● Aim of the exercise
Reproduce, character for character, the lines below from the first through the one with "This screenshot has height=323, width=452.". Leave pictures out.

○ ○ ○

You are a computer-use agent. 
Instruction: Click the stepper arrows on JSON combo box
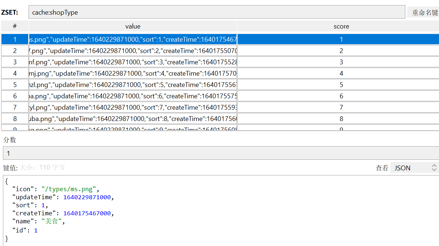434,168
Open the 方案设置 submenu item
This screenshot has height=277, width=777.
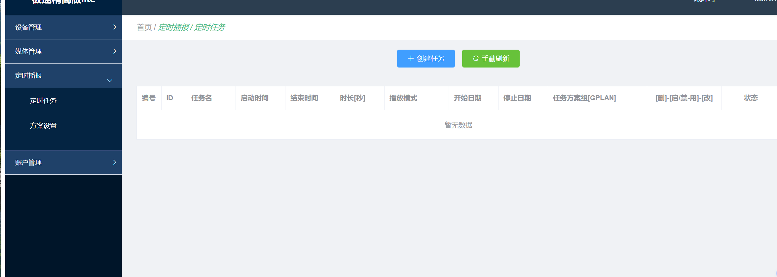coord(43,126)
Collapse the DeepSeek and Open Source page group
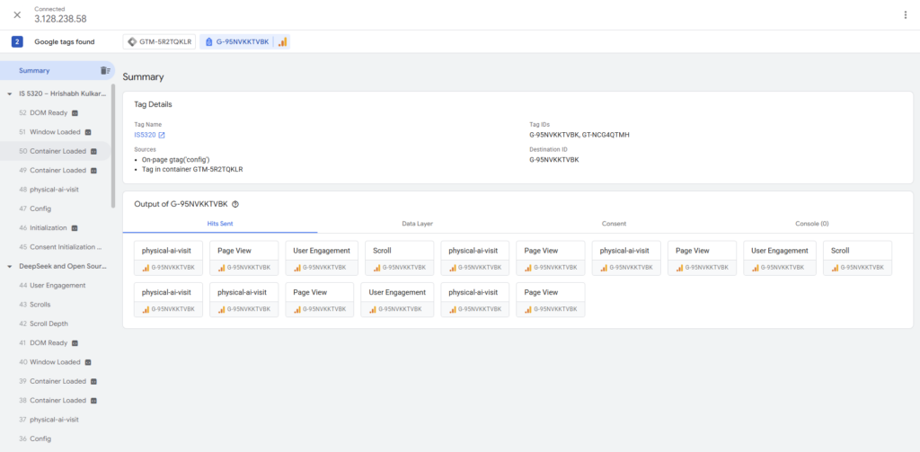 (x=9, y=266)
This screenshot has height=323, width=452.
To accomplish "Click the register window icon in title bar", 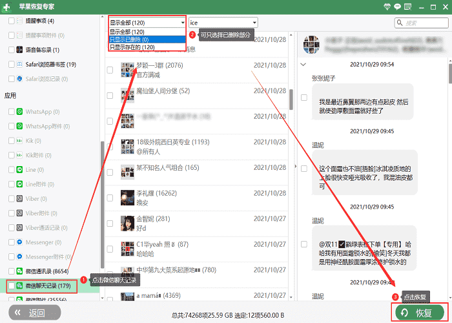I will (407, 6).
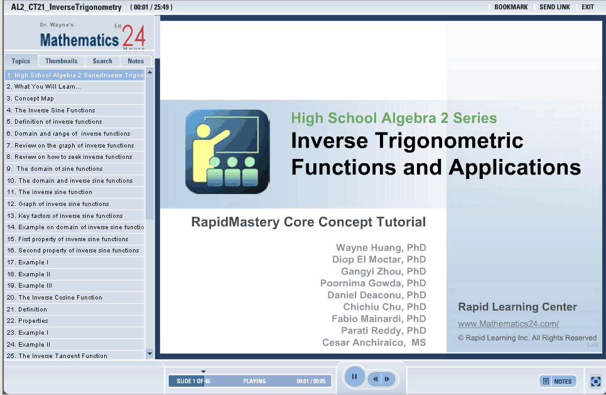Open the Notes panel button
Image resolution: width=606 pixels, height=395 pixels.
tap(558, 381)
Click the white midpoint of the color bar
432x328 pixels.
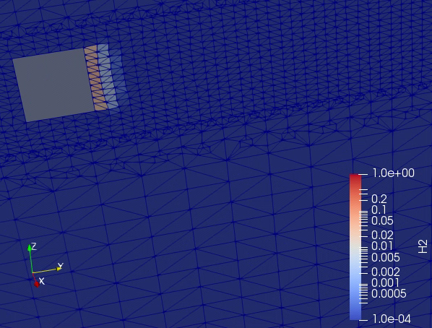point(355,246)
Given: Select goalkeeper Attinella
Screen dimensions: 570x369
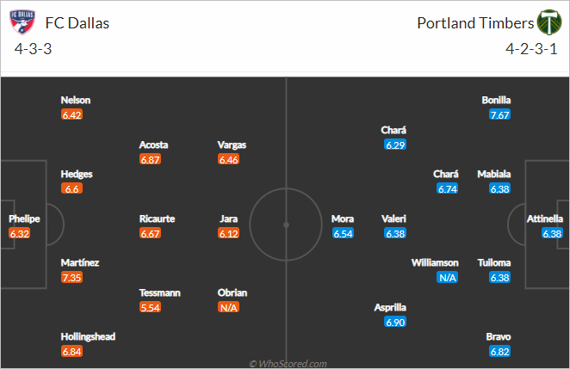Looking at the screenshot, I should [x=545, y=218].
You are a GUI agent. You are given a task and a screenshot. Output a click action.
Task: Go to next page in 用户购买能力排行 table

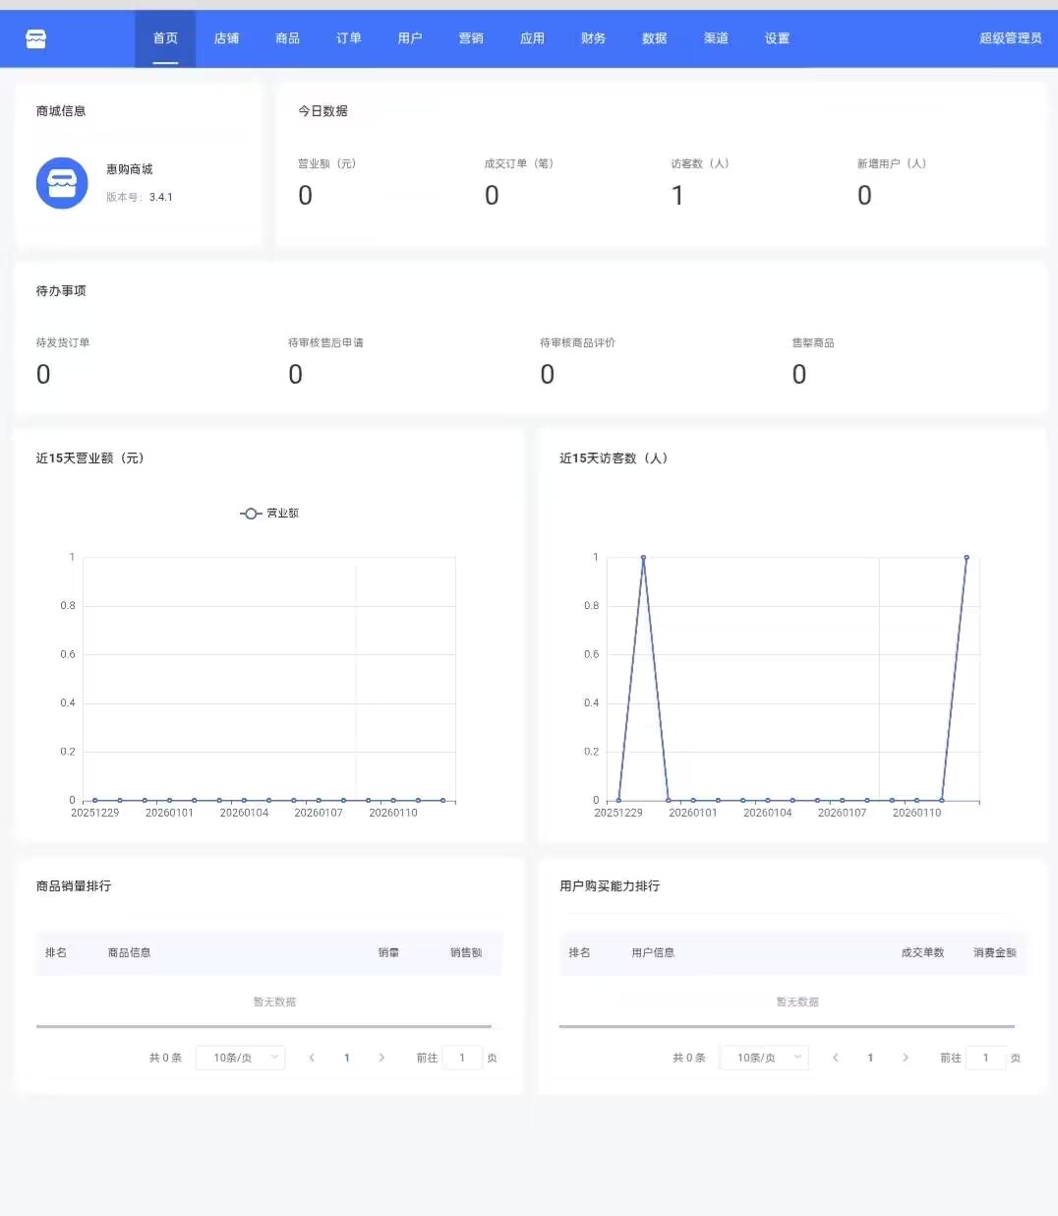click(905, 1058)
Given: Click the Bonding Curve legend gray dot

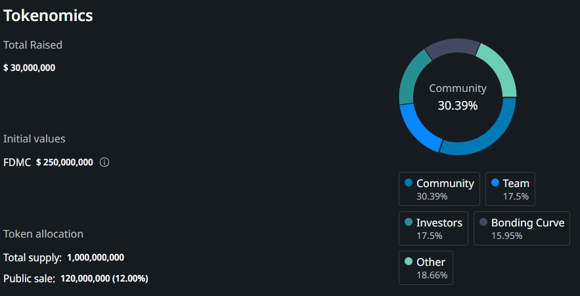Looking at the screenshot, I should tap(483, 222).
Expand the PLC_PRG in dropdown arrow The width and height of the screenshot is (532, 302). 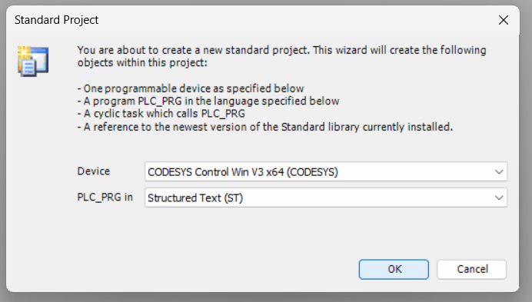[x=499, y=197]
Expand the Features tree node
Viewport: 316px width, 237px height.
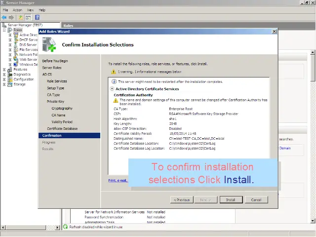pos(4,70)
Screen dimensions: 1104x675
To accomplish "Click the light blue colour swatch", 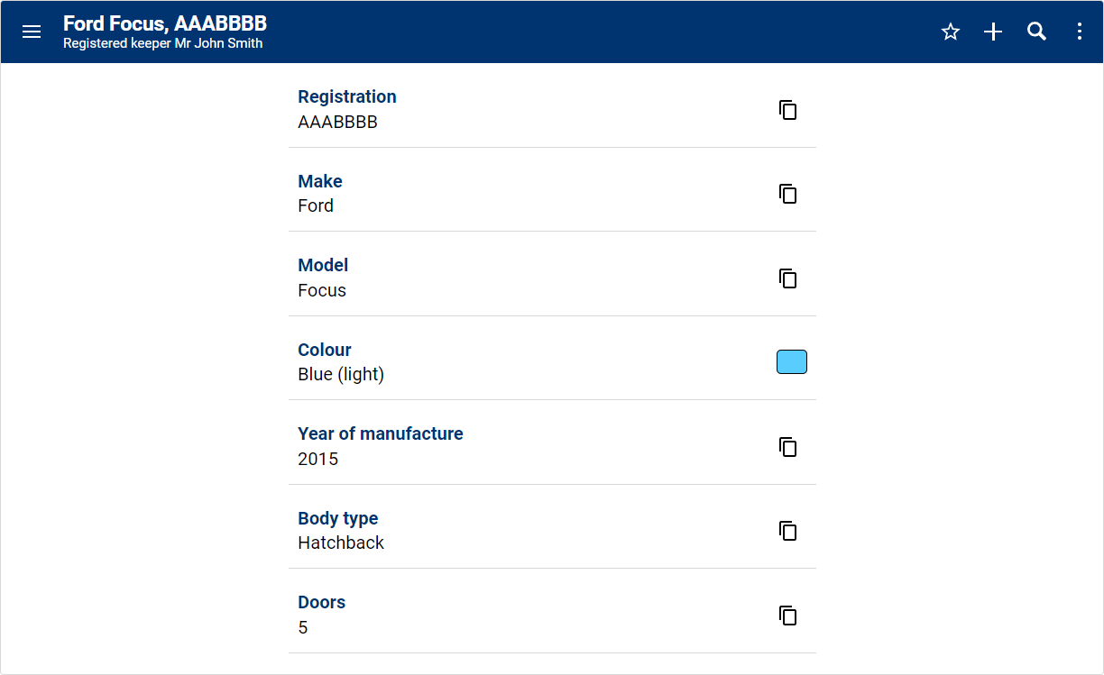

○ ○ ○

● Answer below
You are a computer-use agent. 
Instruction: Click the stepper arrows on JSON combo box
434,168
Open the 方案设置 submenu item
This screenshot has height=277, width=777.
coord(43,126)
Collapse the DeepSeek and Open Source page group
 (x=9, y=266)
This screenshot has height=323, width=452.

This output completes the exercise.